------ The records ------
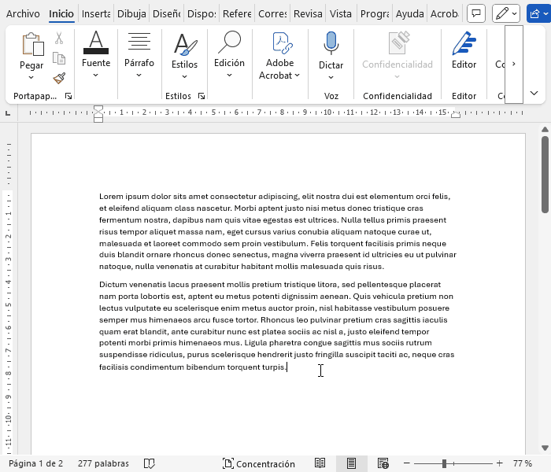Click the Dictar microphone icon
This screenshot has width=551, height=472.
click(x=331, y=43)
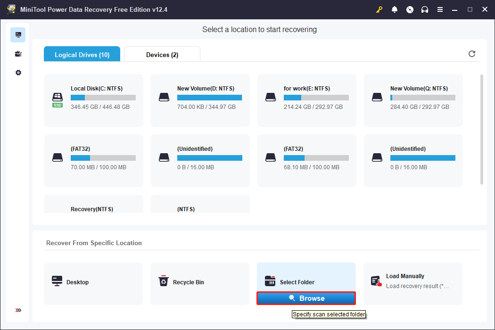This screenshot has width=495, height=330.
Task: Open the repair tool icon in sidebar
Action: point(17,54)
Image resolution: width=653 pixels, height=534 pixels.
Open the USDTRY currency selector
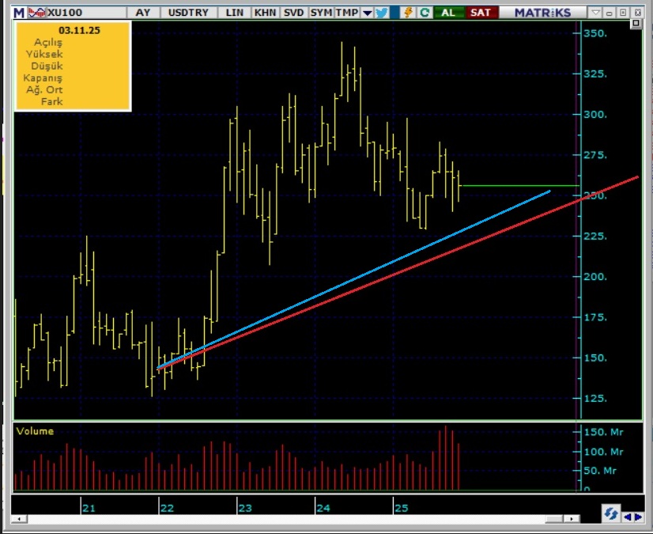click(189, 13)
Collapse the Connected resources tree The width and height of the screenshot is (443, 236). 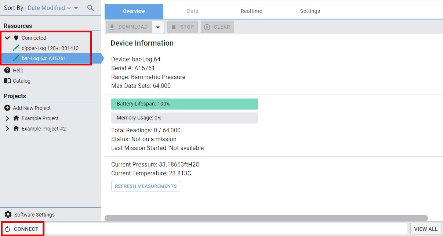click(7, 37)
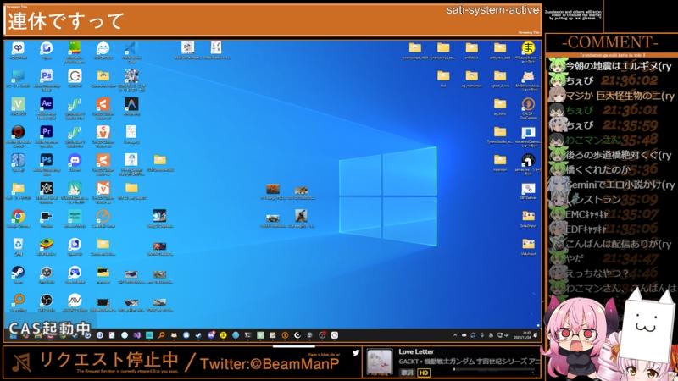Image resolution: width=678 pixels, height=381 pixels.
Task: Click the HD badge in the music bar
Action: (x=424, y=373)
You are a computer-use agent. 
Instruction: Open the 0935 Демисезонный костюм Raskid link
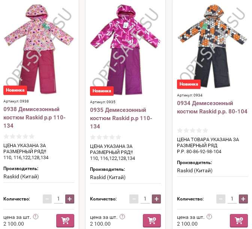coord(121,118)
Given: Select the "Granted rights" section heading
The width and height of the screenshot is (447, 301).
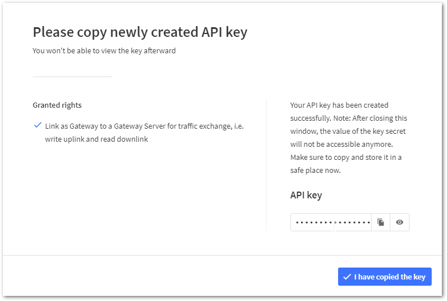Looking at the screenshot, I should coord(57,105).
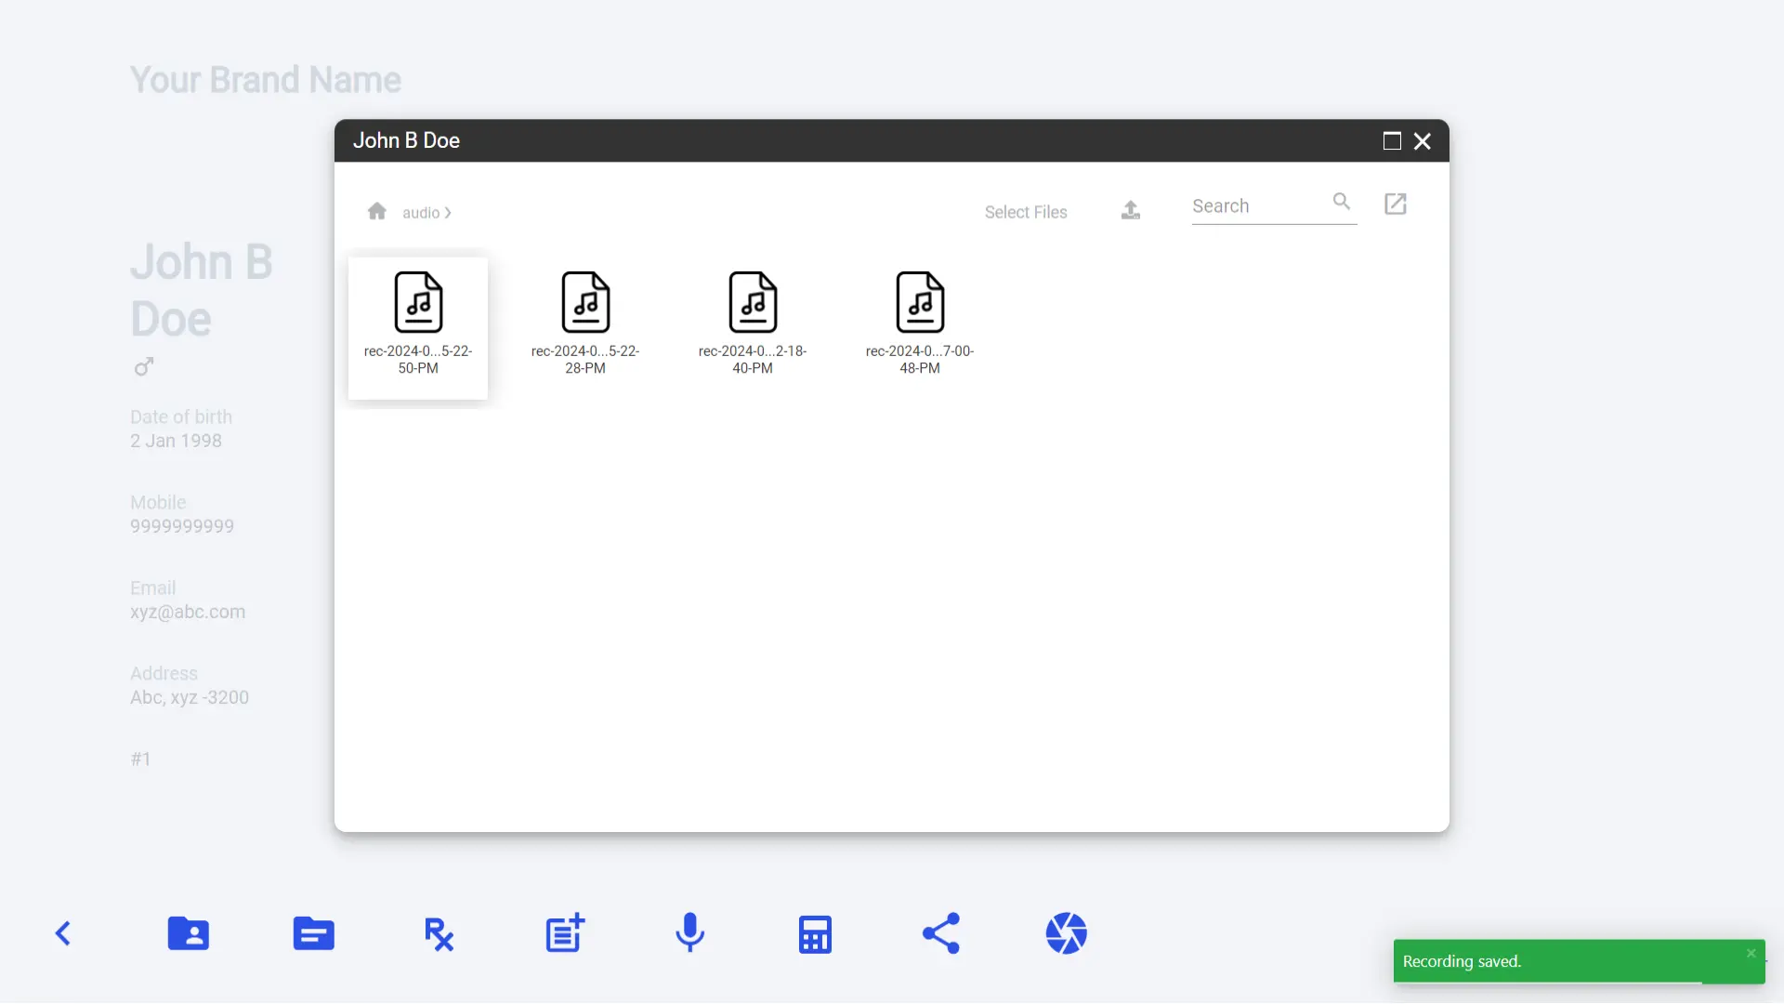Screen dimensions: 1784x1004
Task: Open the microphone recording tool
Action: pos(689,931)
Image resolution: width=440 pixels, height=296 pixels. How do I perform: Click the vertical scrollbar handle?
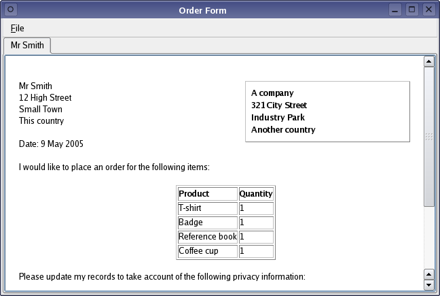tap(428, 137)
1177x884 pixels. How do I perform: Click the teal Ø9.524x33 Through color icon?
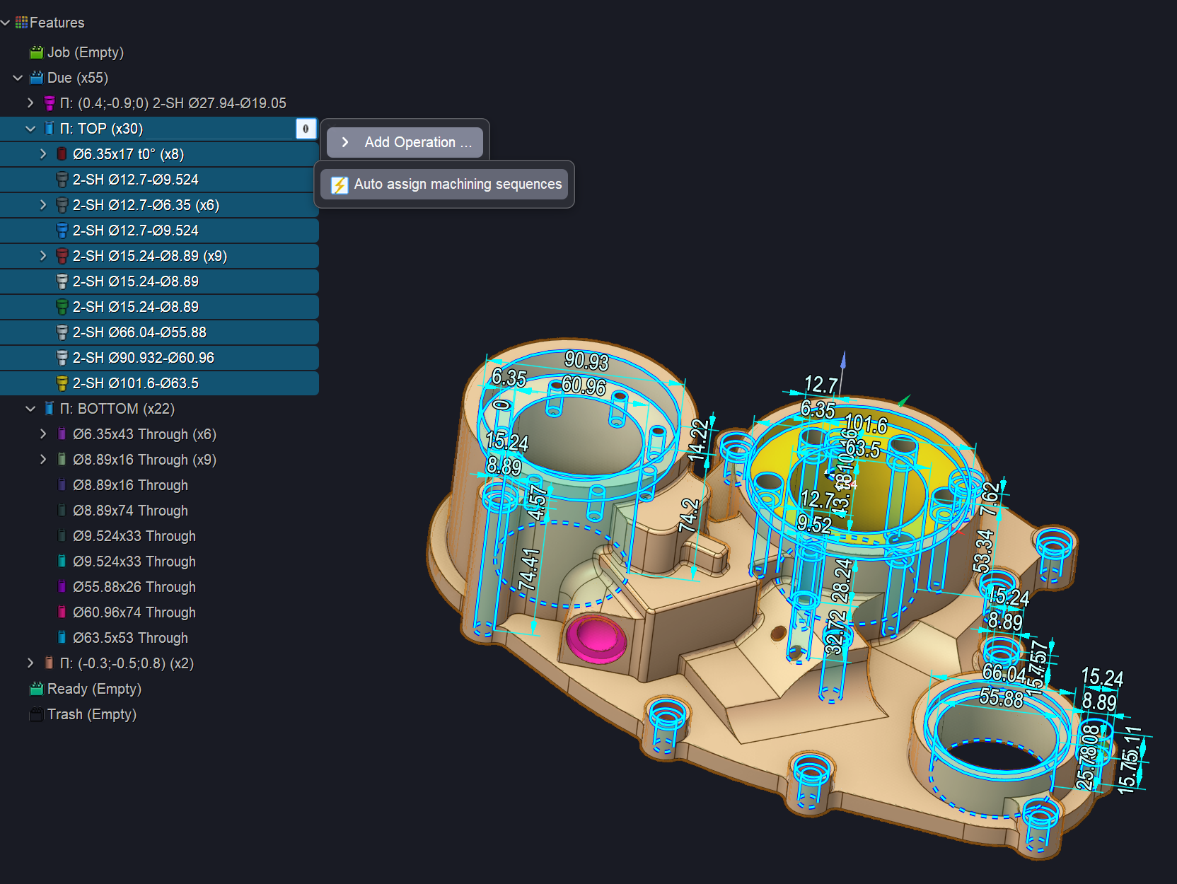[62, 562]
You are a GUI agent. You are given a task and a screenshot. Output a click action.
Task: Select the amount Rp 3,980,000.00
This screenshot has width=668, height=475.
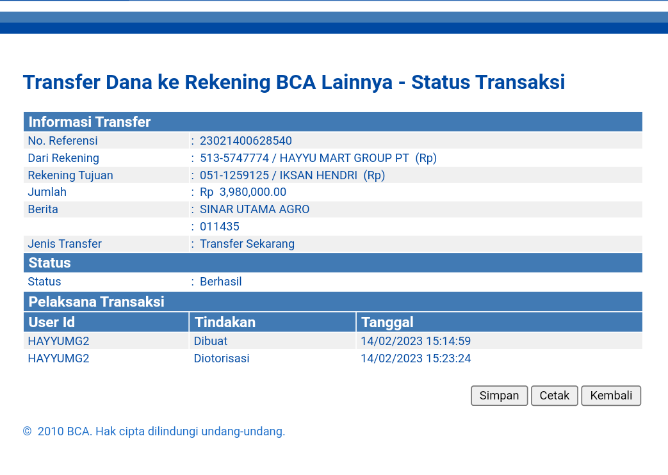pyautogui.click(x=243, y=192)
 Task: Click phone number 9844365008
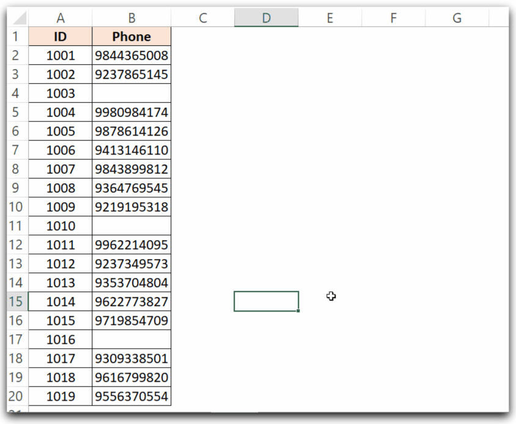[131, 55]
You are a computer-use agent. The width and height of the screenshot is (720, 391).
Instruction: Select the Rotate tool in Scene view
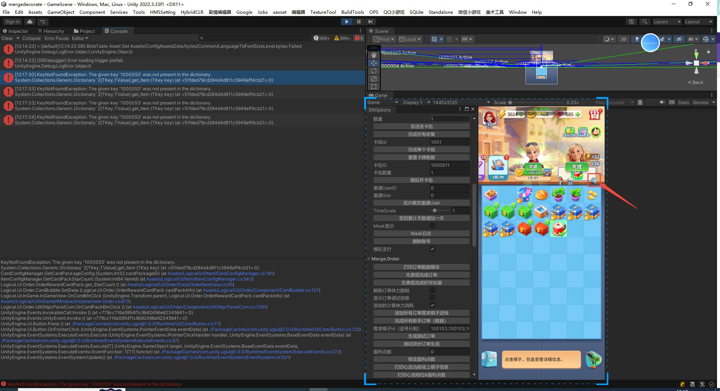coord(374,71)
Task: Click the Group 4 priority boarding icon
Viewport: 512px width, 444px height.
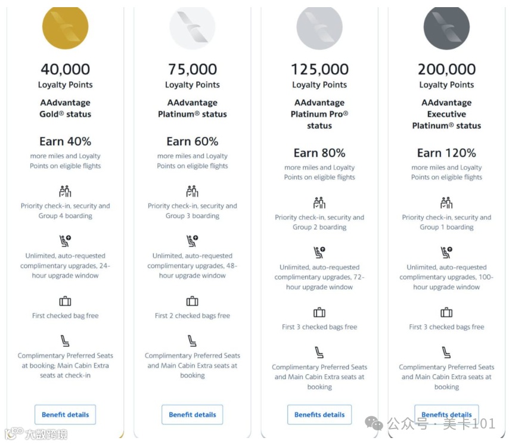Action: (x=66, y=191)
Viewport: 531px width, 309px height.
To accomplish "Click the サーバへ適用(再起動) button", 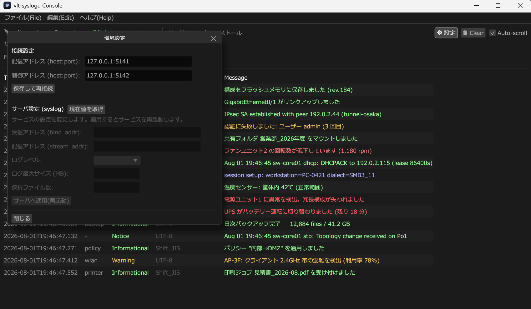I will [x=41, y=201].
------
Your task is to find every line above containing the word "computer" and copy it.

▶ _Solution to the problem_:
You are a computer-use agent. 
You are a computer-use agent. The width and height of the screenshot is (720, 391).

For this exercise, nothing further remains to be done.